The “Evolution of Work” study, undertaken by the research arm of cloud software provider ADP, found that only 60 per cent of European workers would consider leaving their current job, with a number of different workplace experiences going some way to explain the findings.
A lack of purpose or self-worth in the workplace was the greatest indicator of UK employees’ openness for a new role.

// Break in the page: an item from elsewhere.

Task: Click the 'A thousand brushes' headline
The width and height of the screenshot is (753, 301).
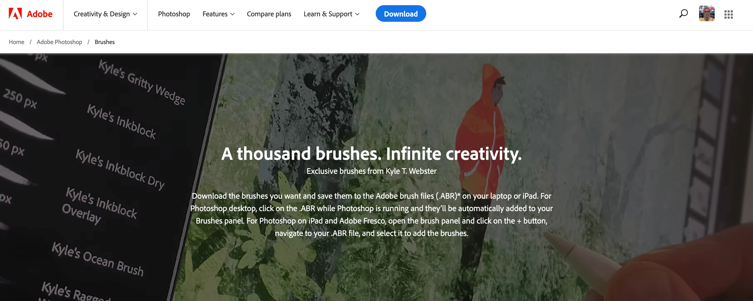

Almost two-thirds of workers said they did not feel valued at work, compared to just 44 per cent of Germany’s workforce, while over half said they did not feel purposeful in their position.
With the vast majority open to improved job offers, a quarter were actively seeking a new position, with almost half passively looking.
Worryingly for employers, a ten per cent increase in salary would be enough to tempt the average UK employee into a new role – lower than the 12 per cent registered for the rest of the continent.
Meanwhile, just 48 per cent said they felt loyalty to their employer, compared to the 58 per cent European average.
Placed alongside the perception of employers, the study uncovered a disconnect between staff and those in charge. With a majority of workers in Britain struggling to draw value from their role, 56 per cent of bosses believed their employees felt appreciated,
Commenting on the findings, Jeff Phipps, ADP UK managing director, suggested that Britain’s record employment figures had emboldened workers to feel greater control over their working life, as the labour market becomes more competitive for employers.
“The results of this report, whilst alarming, are a positive indication of a buoyant job market,” Phipps said.
“However, it does mean that employers have to work twice as hard to ensure they are retaining the best talent. Organisations must look internally to make sure they are doing everything within their power to make their workforce feel valued and purposeful, and in turn more likely to stay.
Ahu Yildirmaz, co-head of the ADP Research Institute, said while pay and working hours were important aspects of employee retention, meeting expectations was also key for bosses.
“Employees say they are more likely to stay with a company if their experiences are aligned with the expectations agreed to when hired – and if they understand how their role helps to achieve business goals. But when a position shifts away from that understanding, employees are already thinking of leaving.”